**AIM OF THE TASK**
Copy the following items word for word, keeping every line as it appears.

↓↓↓

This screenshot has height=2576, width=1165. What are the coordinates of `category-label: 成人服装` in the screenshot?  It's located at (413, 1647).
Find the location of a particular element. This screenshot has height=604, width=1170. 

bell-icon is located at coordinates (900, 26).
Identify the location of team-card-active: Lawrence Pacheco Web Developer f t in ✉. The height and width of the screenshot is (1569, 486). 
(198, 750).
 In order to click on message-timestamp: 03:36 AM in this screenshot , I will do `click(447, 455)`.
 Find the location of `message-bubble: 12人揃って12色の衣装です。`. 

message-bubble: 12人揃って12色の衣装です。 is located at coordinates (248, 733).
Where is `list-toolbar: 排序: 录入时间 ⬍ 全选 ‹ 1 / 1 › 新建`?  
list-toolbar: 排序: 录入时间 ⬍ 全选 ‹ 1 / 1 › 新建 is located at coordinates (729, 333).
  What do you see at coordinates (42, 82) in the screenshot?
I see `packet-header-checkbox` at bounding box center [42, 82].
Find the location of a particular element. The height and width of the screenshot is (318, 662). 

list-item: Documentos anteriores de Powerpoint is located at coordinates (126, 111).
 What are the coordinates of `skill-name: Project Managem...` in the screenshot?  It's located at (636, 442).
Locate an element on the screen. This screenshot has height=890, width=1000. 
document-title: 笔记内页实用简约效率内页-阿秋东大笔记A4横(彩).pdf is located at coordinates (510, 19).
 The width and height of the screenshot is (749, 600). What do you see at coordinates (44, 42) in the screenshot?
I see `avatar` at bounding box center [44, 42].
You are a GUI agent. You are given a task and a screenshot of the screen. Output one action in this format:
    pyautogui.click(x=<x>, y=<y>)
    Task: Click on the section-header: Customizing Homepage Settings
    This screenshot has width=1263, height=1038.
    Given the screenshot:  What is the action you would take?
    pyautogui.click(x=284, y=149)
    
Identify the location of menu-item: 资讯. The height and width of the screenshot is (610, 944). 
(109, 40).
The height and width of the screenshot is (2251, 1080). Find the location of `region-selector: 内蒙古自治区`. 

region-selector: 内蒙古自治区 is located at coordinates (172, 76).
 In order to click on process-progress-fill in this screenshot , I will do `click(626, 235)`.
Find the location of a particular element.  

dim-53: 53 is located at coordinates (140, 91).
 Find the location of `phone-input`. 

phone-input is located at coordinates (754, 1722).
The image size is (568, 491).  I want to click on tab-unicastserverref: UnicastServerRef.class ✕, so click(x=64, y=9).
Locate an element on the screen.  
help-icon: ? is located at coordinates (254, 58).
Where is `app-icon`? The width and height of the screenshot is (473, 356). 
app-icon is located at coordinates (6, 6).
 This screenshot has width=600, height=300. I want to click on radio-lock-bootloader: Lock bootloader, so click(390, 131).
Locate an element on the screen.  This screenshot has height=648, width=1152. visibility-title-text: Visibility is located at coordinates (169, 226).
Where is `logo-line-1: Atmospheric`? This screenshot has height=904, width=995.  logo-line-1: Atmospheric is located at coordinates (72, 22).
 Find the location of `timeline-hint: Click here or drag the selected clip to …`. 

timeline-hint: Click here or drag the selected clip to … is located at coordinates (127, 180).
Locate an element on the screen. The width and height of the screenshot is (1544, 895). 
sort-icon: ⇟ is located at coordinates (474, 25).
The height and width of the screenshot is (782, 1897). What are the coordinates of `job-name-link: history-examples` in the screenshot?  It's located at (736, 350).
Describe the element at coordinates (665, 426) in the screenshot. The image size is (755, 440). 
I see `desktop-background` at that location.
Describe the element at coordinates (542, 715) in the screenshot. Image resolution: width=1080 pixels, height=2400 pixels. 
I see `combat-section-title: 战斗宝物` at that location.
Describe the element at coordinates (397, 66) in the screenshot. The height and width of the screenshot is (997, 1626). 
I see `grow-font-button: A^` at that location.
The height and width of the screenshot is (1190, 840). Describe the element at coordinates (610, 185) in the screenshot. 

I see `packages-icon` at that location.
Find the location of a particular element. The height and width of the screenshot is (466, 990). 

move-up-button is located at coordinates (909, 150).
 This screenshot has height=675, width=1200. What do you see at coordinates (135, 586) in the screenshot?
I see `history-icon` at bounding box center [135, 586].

↑↑↑

**ANSWER TO THIS TASK**
This screenshot has height=2576, width=1165. What are the coordinates of `category-label: 成人服装` in the screenshot?  It's located at (413, 1647).
Find the location of a particular element. This screenshot has height=604, width=1170. 

bell-icon is located at coordinates (900, 26).
Identify the location of team-card-active: Lawrence Pacheco Web Developer f t in ✉. The height and width of the screenshot is (1569, 486). 
(198, 750).
 In order to click on message-timestamp: 03:36 AM in this screenshot , I will do `click(447, 455)`.
 Find the location of `message-bubble: 12人揃って12色の衣装です。`. 

message-bubble: 12人揃って12色の衣装です。 is located at coordinates (248, 733).
Where is `list-toolbar: 排序: 录入时间 ⬍ 全选 ‹ 1 / 1 › 新建`?  
list-toolbar: 排序: 录入时间 ⬍ 全选 ‹ 1 / 1 › 新建 is located at coordinates (729, 333).
  What do you see at coordinates (42, 82) in the screenshot?
I see `packet-header-checkbox` at bounding box center [42, 82].
Find the location of a particular element. The height and width of the screenshot is (318, 662). 

list-item: Documentos anteriores de Powerpoint is located at coordinates (126, 111).
 What are the coordinates of `skill-name: Project Managem...` in the screenshot?  It's located at (636, 442).
Locate an element on the screen. This screenshot has height=890, width=1000. 
document-title: 笔记内页实用简约效率内页-阿秋东大笔记A4横(彩).pdf is located at coordinates (510, 19).
 The width and height of the screenshot is (749, 600). What do you see at coordinates (44, 42) in the screenshot?
I see `avatar` at bounding box center [44, 42].
You are a GUI agent. You are given a task and a screenshot of the screen. Output one action in this format:
    pyautogui.click(x=<x>, y=<y>)
    Task: Click on the section-header: Customizing Homepage Settings
    This screenshot has width=1263, height=1038.
    Given the screenshot:  What is the action you would take?
    pyautogui.click(x=284, y=149)
    
Identify the location of menu-item: 资讯. The height and width of the screenshot is (610, 944). 
(109, 40).
The height and width of the screenshot is (2251, 1080). Find the location of `region-selector: 内蒙古自治区`. 

region-selector: 内蒙古自治区 is located at coordinates (172, 76).
 In order to click on process-progress-fill in this screenshot , I will do `click(626, 235)`.
Find the location of a particular element.  

dim-53: 53 is located at coordinates (140, 91).
 Find the location of `phone-input`. 

phone-input is located at coordinates (754, 1722).
The image size is (568, 491).  I want to click on tab-unicastserverref: UnicastServerRef.class ✕, so click(x=64, y=9).
Locate an element on the screen.  
help-icon: ? is located at coordinates (254, 58).
Where is `app-icon`? The width and height of the screenshot is (473, 356). 
app-icon is located at coordinates (6, 6).
 This screenshot has width=600, height=300. I want to click on radio-lock-bootloader: Lock bootloader, so click(390, 131).
Locate an element on the screen.  This screenshot has height=648, width=1152. visibility-title-text: Visibility is located at coordinates (169, 226).
Where is `logo-line-1: Atmospheric`? This screenshot has height=904, width=995.  logo-line-1: Atmospheric is located at coordinates (72, 22).
 Find the location of `timeline-hint: Click here or drag the selected clip to …`. 

timeline-hint: Click here or drag the selected clip to … is located at coordinates (127, 180).
Locate an element on the screen. The width and height of the screenshot is (1544, 895). 
sort-icon: ⇟ is located at coordinates (474, 25).
The height and width of the screenshot is (782, 1897). What are the coordinates of `job-name-link: history-examples` in the screenshot?  It's located at (736, 350).
Describe the element at coordinates (665, 426) in the screenshot. The image size is (755, 440). 
I see `desktop-background` at that location.
Describe the element at coordinates (542, 715) in the screenshot. Image resolution: width=1080 pixels, height=2400 pixels. 
I see `combat-section-title: 战斗宝物` at that location.
Describe the element at coordinates (397, 66) in the screenshot. The height and width of the screenshot is (997, 1626). 
I see `grow-font-button: A^` at that location.
The height and width of the screenshot is (1190, 840). Describe the element at coordinates (610, 185) in the screenshot. 

I see `packages-icon` at that location.
Find the location of a particular element. The height and width of the screenshot is (466, 990). 

move-up-button is located at coordinates (909, 150).
 This screenshot has height=675, width=1200. What do you see at coordinates (135, 586) in the screenshot?
I see `history-icon` at bounding box center [135, 586].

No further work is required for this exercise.